THE REQUEST => Show each line of the entries below that contains the word "should".

Item coordinate data =>
----------
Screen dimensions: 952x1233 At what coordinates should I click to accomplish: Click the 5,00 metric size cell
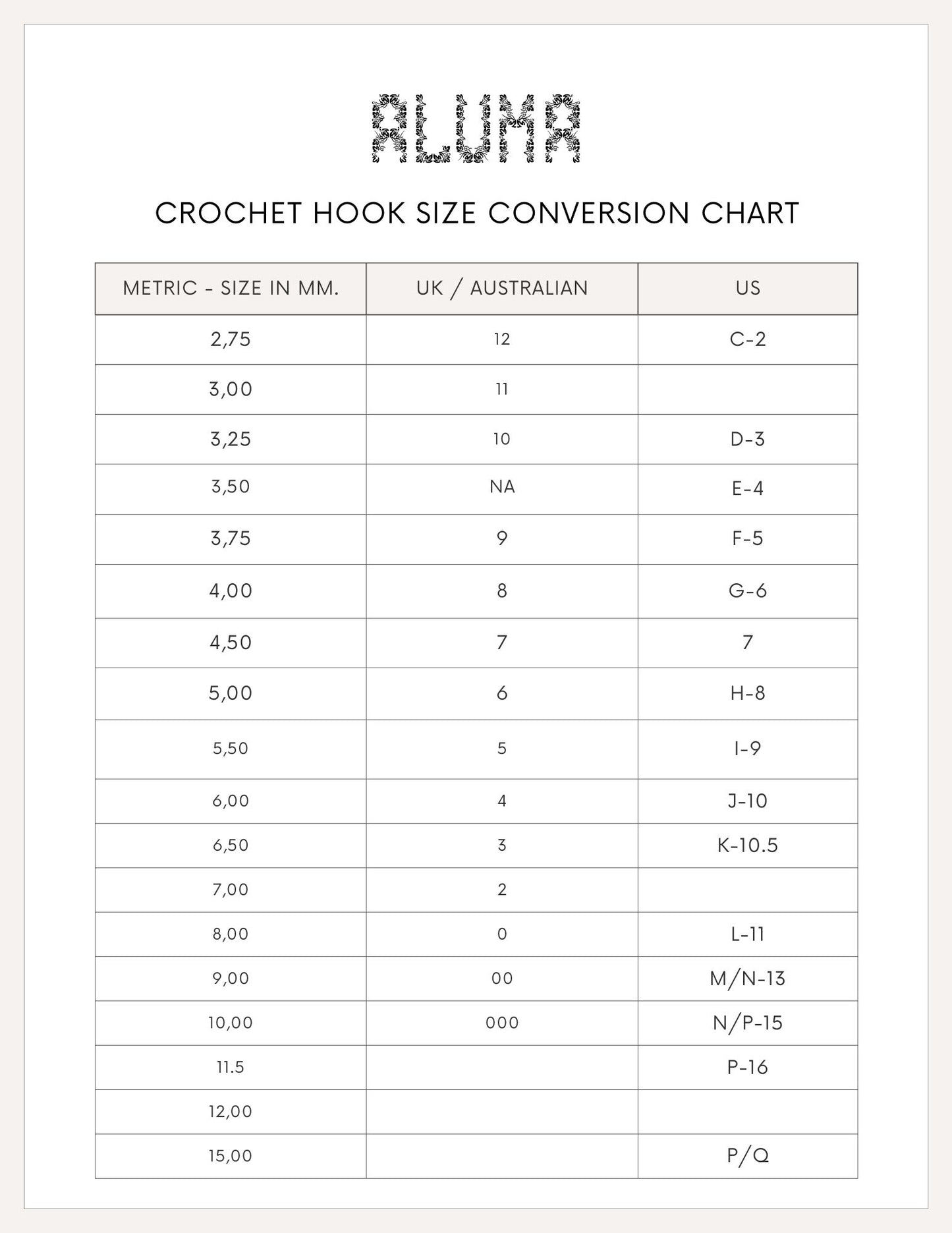(231, 693)
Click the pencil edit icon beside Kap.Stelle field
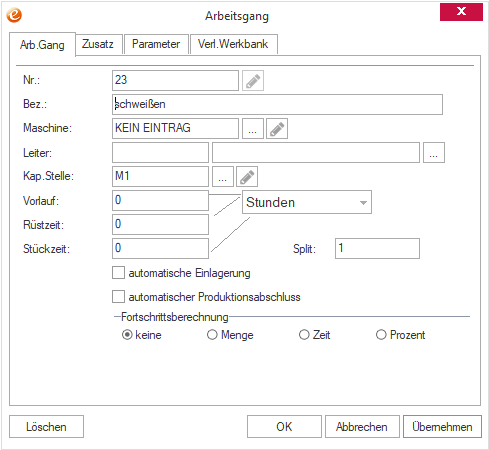The height and width of the screenshot is (450, 489). pyautogui.click(x=247, y=177)
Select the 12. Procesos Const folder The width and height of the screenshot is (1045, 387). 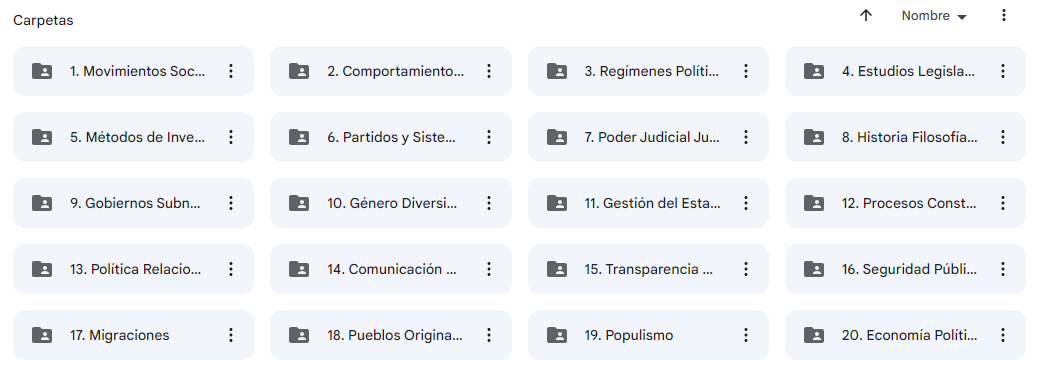click(x=905, y=203)
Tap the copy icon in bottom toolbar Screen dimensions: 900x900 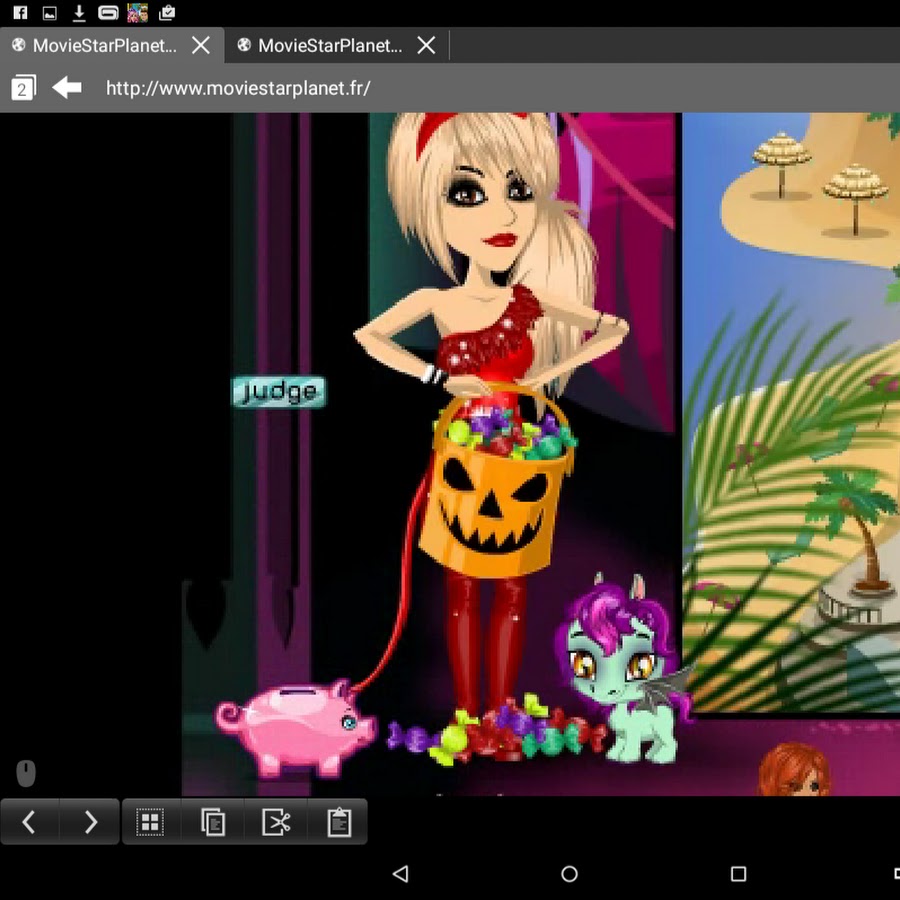pos(213,822)
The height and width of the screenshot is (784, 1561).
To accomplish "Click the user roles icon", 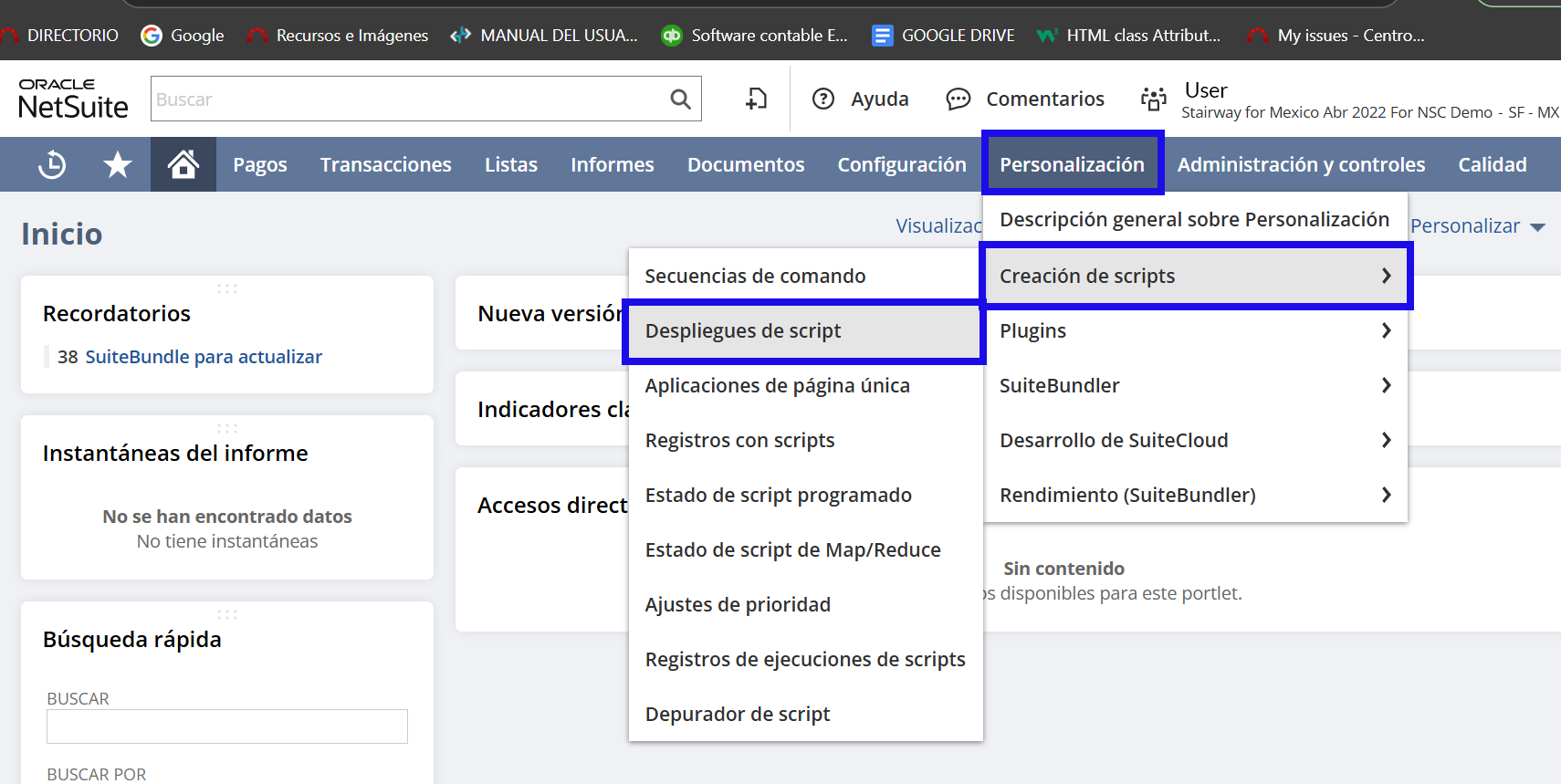I will (x=1154, y=99).
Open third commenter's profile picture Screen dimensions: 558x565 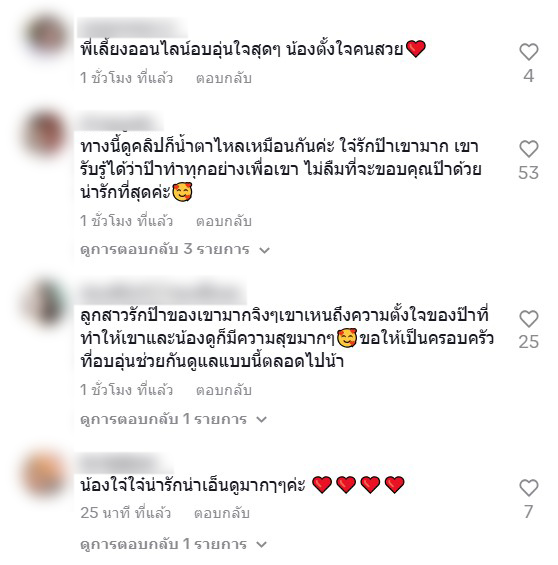pos(46,303)
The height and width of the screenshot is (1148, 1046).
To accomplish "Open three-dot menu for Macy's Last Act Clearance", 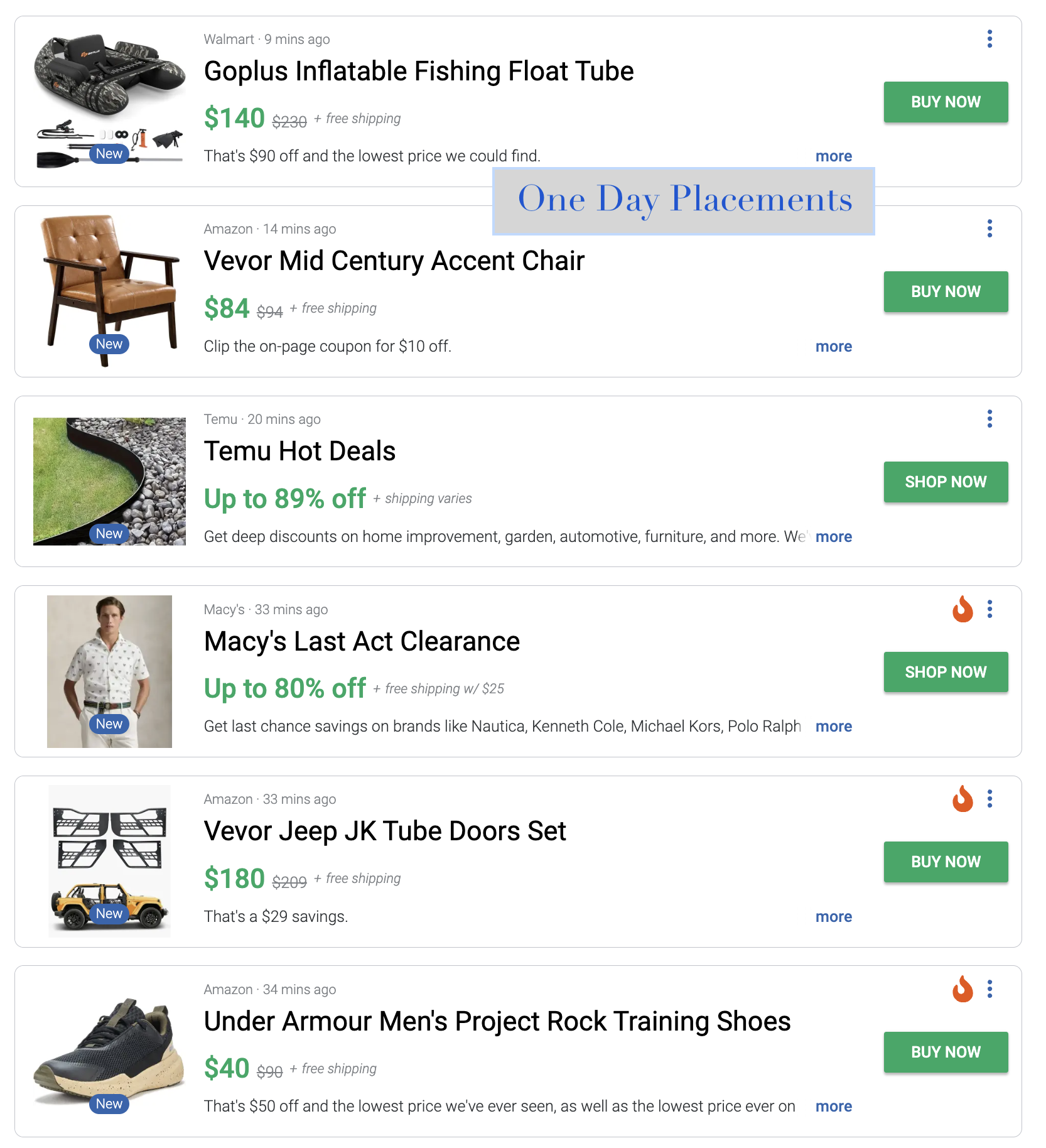I will point(989,609).
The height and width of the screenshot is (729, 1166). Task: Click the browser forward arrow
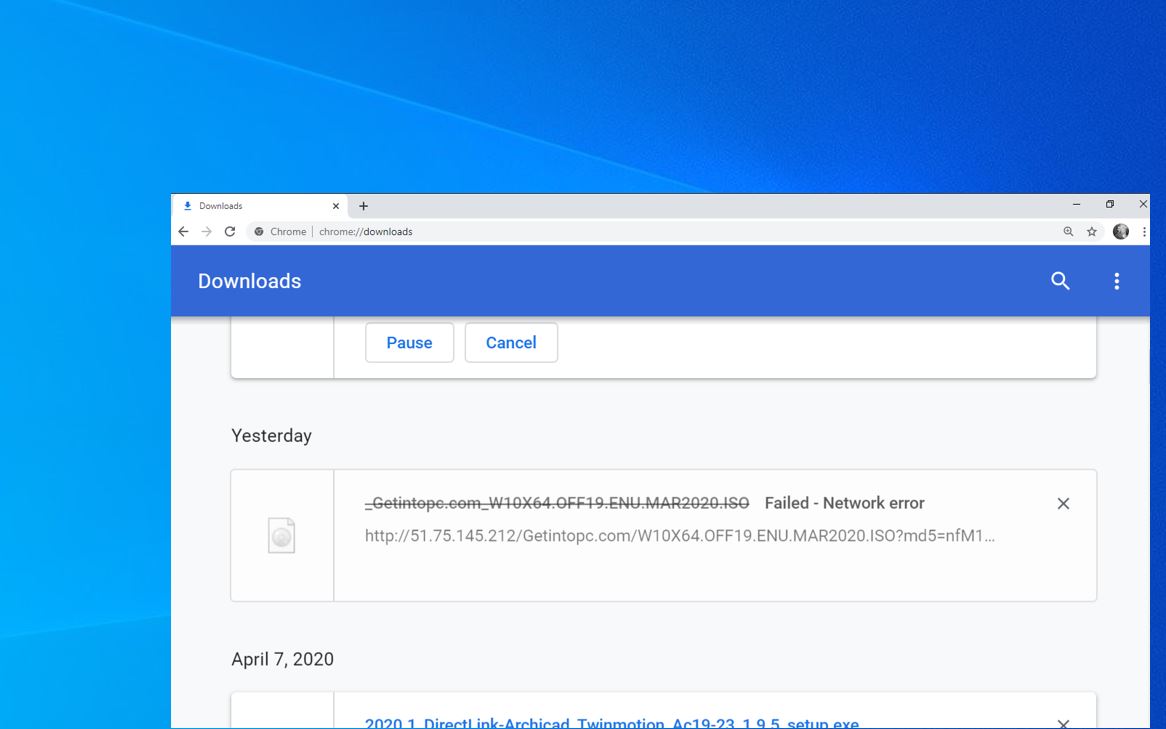point(206,231)
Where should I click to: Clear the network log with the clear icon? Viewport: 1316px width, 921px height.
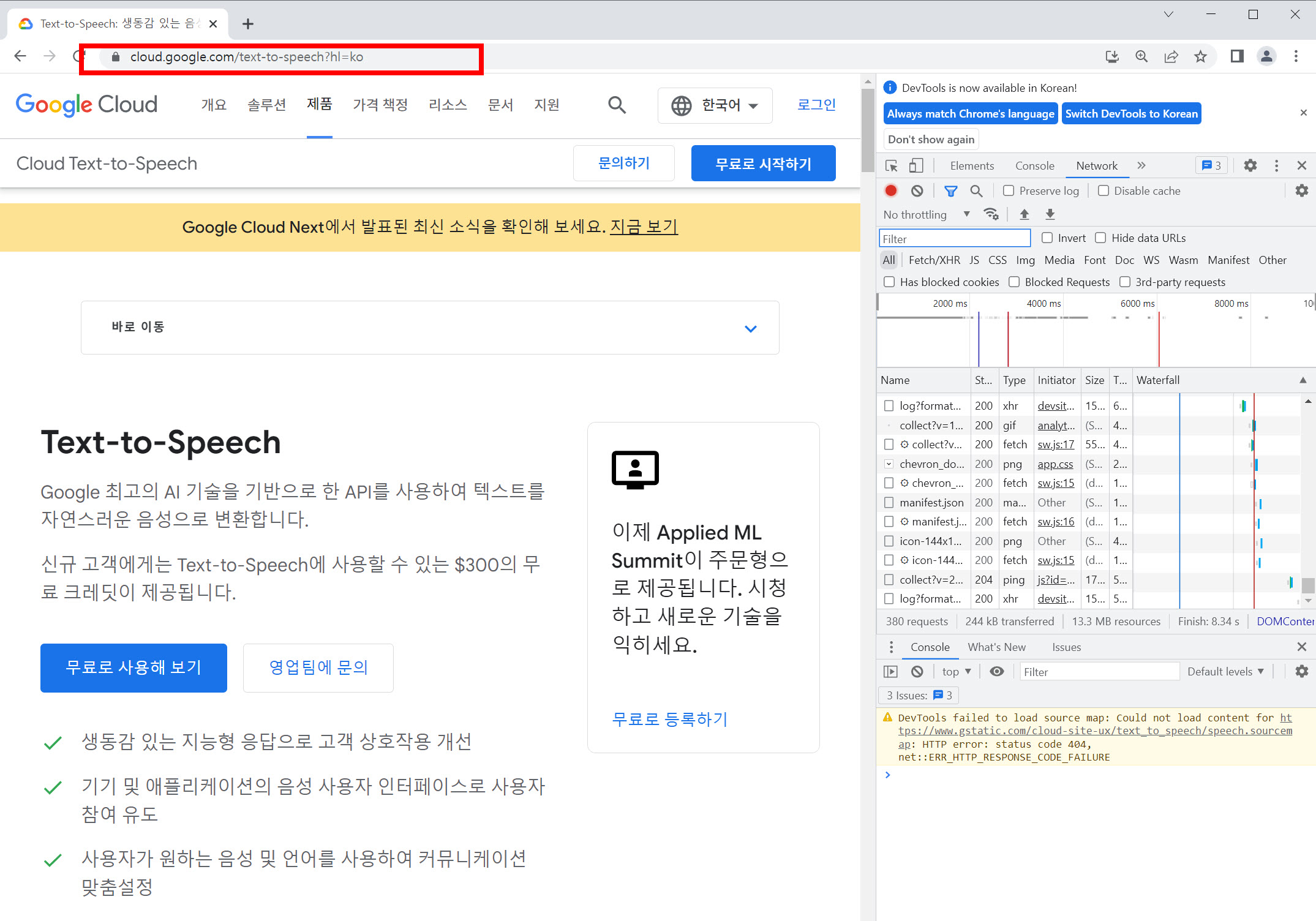[x=917, y=191]
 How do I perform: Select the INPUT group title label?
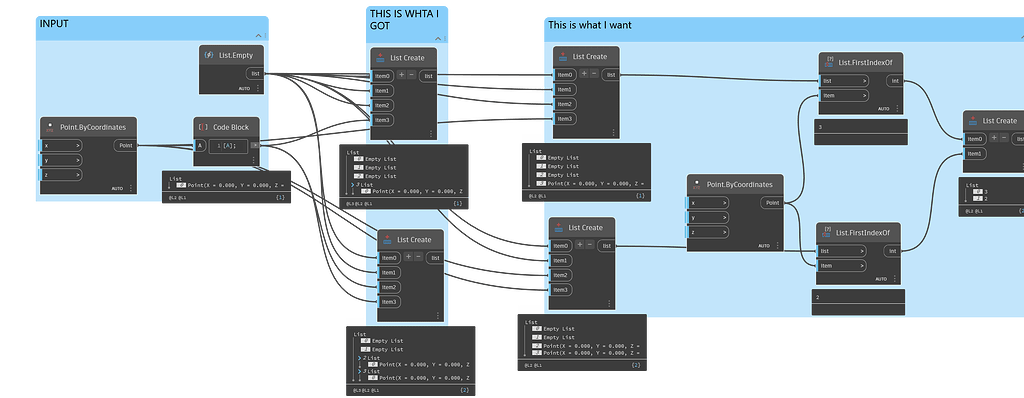(54, 24)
----------
ANSWER BELOW =>
Screen dimensions: 952x1233 At what coordinates should I click to accomplish: Click the 5,00 metric size cell
Where should I click to: Clear the network log with the clear icon? Viewport: 1316px width, 921px height.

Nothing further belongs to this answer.